Türkiye Cumhuriyeti kurulduğundan bu yana, devletimizin ve milletimizin en çok önem verdiği meselelerden birisi Kıbrıs. Akdeniz’in en büyük üçüncü adası olan Kıbrıs’ta, hala tam anlamıyla sorunlar çözülememiş olsa da bu yöndeki arayışlar devam ediyor. Bu arayışlar ve çalışmalar konusunda en büyük eleştiri ise geçmişte büyük mücadeleler ile kazanılan hakların kaybedilmemesi yönünde. Türk Mukavemet Teşkilatı da verilen bu mücadelenin en önemli simgelerinden birisi.
Ada 4 Haziran 1878’te İngilizlere kiralandı, 29 Ekim 1914’te ise İngilizler tarafından ilhak edildi. İngiliz yönetimi altında adanın iki büyük toplumu, Türkler ve Rumlar arasında gerilim hızla tırmanmaya başladı. Fikir babası Rigos Ferreros olan Megali İdea çerçevesinde Rumlar, Enosis isteğinden vazgeçmemekte kararlıydılar. Türkler ise Enosis’e bütünüyle karşıydılar.
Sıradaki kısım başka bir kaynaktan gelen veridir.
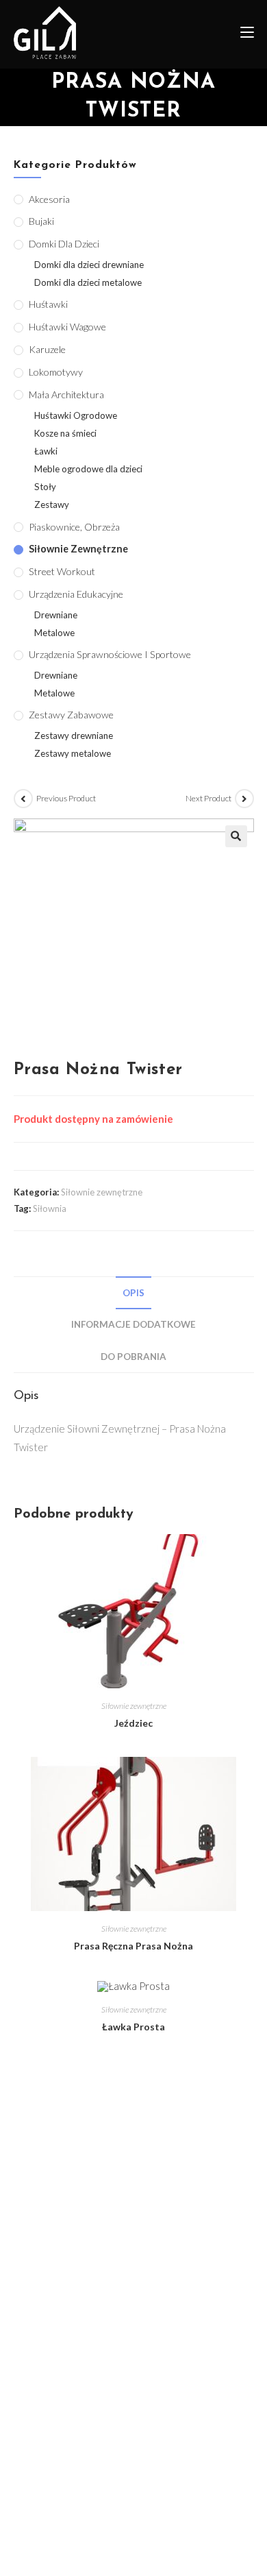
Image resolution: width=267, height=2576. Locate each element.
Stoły (45, 486)
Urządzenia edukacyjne (76, 594)
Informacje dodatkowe (133, 1324)
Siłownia (49, 1208)
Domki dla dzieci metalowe (88, 282)
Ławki (46, 451)
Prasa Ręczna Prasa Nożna (133, 1946)
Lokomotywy (56, 372)
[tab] (134, 1293)
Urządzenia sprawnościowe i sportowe (110, 654)
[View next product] (244, 798)
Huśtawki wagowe (67, 326)
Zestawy (51, 504)
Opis (133, 1292)
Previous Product (66, 798)
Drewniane (55, 614)
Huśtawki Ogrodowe (75, 415)
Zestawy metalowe (72, 753)
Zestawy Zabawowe (71, 714)
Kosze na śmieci (65, 433)
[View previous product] (23, 798)
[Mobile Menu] (242, 34)
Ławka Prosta (133, 2026)
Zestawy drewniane (73, 735)
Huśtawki (48, 304)
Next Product (208, 798)
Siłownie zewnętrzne (101, 1192)
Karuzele (47, 349)
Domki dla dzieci (64, 244)
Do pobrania (133, 1356)
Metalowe (54, 632)
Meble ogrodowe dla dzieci (88, 468)
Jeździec (133, 1723)
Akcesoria (49, 199)
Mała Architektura (66, 394)
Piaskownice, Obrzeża (74, 527)
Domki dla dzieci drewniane (89, 264)
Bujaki (41, 221)
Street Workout (62, 571)
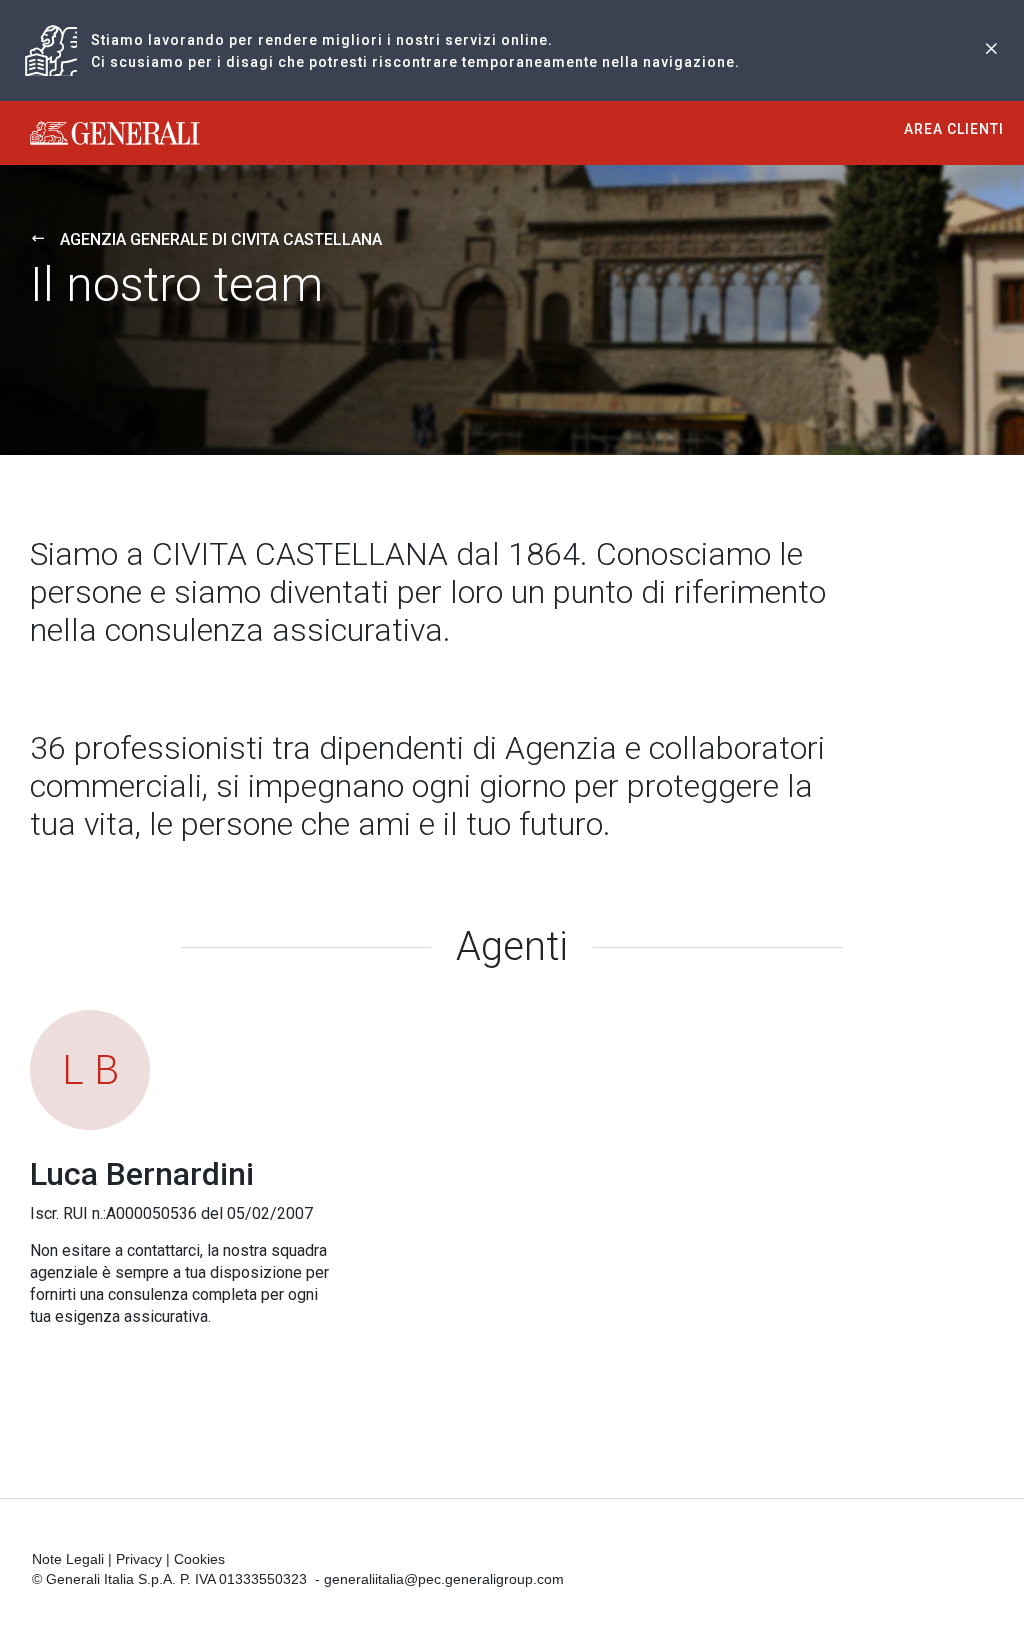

Enosis yanlısı Rumlar, bu hayallerini gerçekleştirebilmek adına seferber oldular. İngiliz yönetiminden açıkça Enosis talebinde bulundular, kilisenin öncülüğünde siyasal örgütlenmeler kurdular ve gazeteler yayınlayarak ada halkına ulaşmaya çalıştılar. Türkler de buna karşılık benzer iş ve yayınlarla hem İngiliz yönetiminin baskılarına hem de Rumların faaliyetlerine karşı direnç gösterdiler. 1959 yılına gelindiğinde dönemin başpiskoposu II. Makarios öncülüğünde adada Enosis Plebisiti düzenlendi. Sadece Rumların katıldığı bu oylamada %96 oranında Enosis’e destek toplandı ama İngiliz yönetimi bu plebisiti kabul etmedi. Böylece bu girişim başarısız oldu. Bu tarihten sonra Makarios liderliğindeki Enosis yanlıları çözümü silahta arayacaktı. 7 Mart 1953’te İhtilal Konseyi kuruldu, EOKA’nın temeli atıldı. 1954 yılı başlarında adaya silah sevkiyatı başladı ve Kasım ayında da örgüte liderlik edecek olan Grivas adaya çıktı. Artık adada silahlar ve bombalar konuşacaktı. EOKA namlusunu hem İngiliz yönetimine hem Türk halkına çevirmişti.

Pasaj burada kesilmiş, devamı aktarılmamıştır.